The project Rhythmic Patterns, Parameter Setting and Language Change, Phase II, is the continuation of the homonymous project ( http://www.tycho.iel.unicamp.br/ ). Its first goal is to broaden and consolidate the Tycho Brahe Parsed Corpus of Historical Portuguese ( http://www.tycho.iel.unicamp.br/~tycho/corpus ), built during the former project, in the following directions:

  • Diversification of the types, periods and spaces of production of the texts. The extended Corpus will contain texts from Portuguese authors born during the 14th and 15th centuries, texts whose authors are uncertain or unknown, non-literary texts, and texts produced in Brazil.
  • Syntactic parsing of the texts using the system developed during the first phase. At the end of the project, the Corpus will have two million words syntactically annotated.
  • Restructuring of the Corpus in XML language, according to the international patterns of Corpus codification.

The second goal of the project is to use the revised Corpus to deepen the study of Middle Portuguese, the intermediary phase between Old Portuguese and the modern variants of the language, with the following questions in mind:

  • What are the grammatical features of Middle Portuguese?
  • What is its trajectory in time?
  • What is the role of prosodic change in the emergence of Modern European Portuguese?

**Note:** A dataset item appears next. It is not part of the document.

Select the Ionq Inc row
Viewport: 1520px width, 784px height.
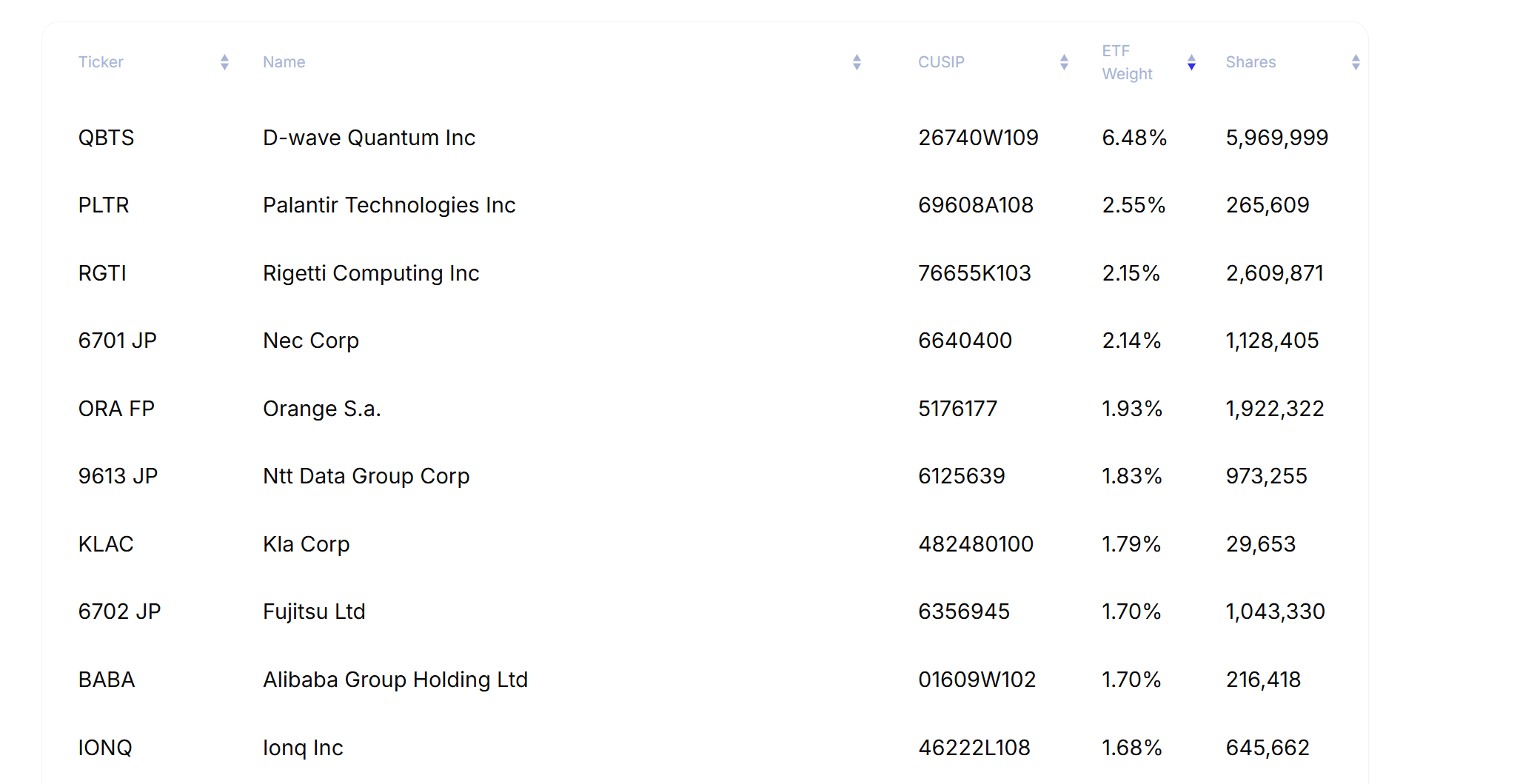pyautogui.click(x=302, y=748)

The project is anchored in one of the main research lines of modern Linguistics whose goal is to understand what yields linguistic change, and how this change proceeds in time. As in the previous project, the poorly addressed issue of the interaction between rhythm and syntax in change is emphasized. Moreover, we face the methodological challenge of the detection of prosodic patterns in written texts. Finally, by describing and analyzing the language state that gave birth to the two main modern variants of Portuguese, we set up the basis for a comparative history of Brazilian and Modern European Portuguese.

To attain these goals, we will articulate qualitative analysis with quantitative methods, putting together, on one side, generative grammar theory and prosodic phonology, and, on the other side, descriptive statistics and stochastic modeling. Such interdisciplinary approach relates the Project to spearhead frameworks in language change studies that combine the use of large amounts of data (made possible through the advances in computer sciences) with solidly grounded theoretical research. Finally, by bringing together scholars from varied backgrounds - syntacticians, phonologists, statisticians, probabilists, computer scientists and computational linguists - and fostering knowledge interchange, the project may contribute to a refreshed outlook for the field.

The core team of the project will work in tight collaboration other research groups. In Brazil, the main ones are the Stochastic Behavior, Critical Phenomena and Rhythmic Pattern Identification in Natural Languages project (PRONEX/FAPESP) and the Lácio-Web Project of the Interinstitutional Nucleus of Computational Linguistics (NILC, USP-São Carlos). Moreover the Tycho Brahe Corpus is hosted by and receives computational support from the IME-USP net. Outside Brazil, the project is affiliated to the pioneer Penn-Helsinki Parsed Corpus of Middle English project coordinated by Anthony Kroch. This situates us in the international stream of big annotated historical Corpuses.

Beyond regular meetings of the core team of researchers, their students and their closest collaborators, the project aims to organize national and international workshops, following the tradition of the previous project.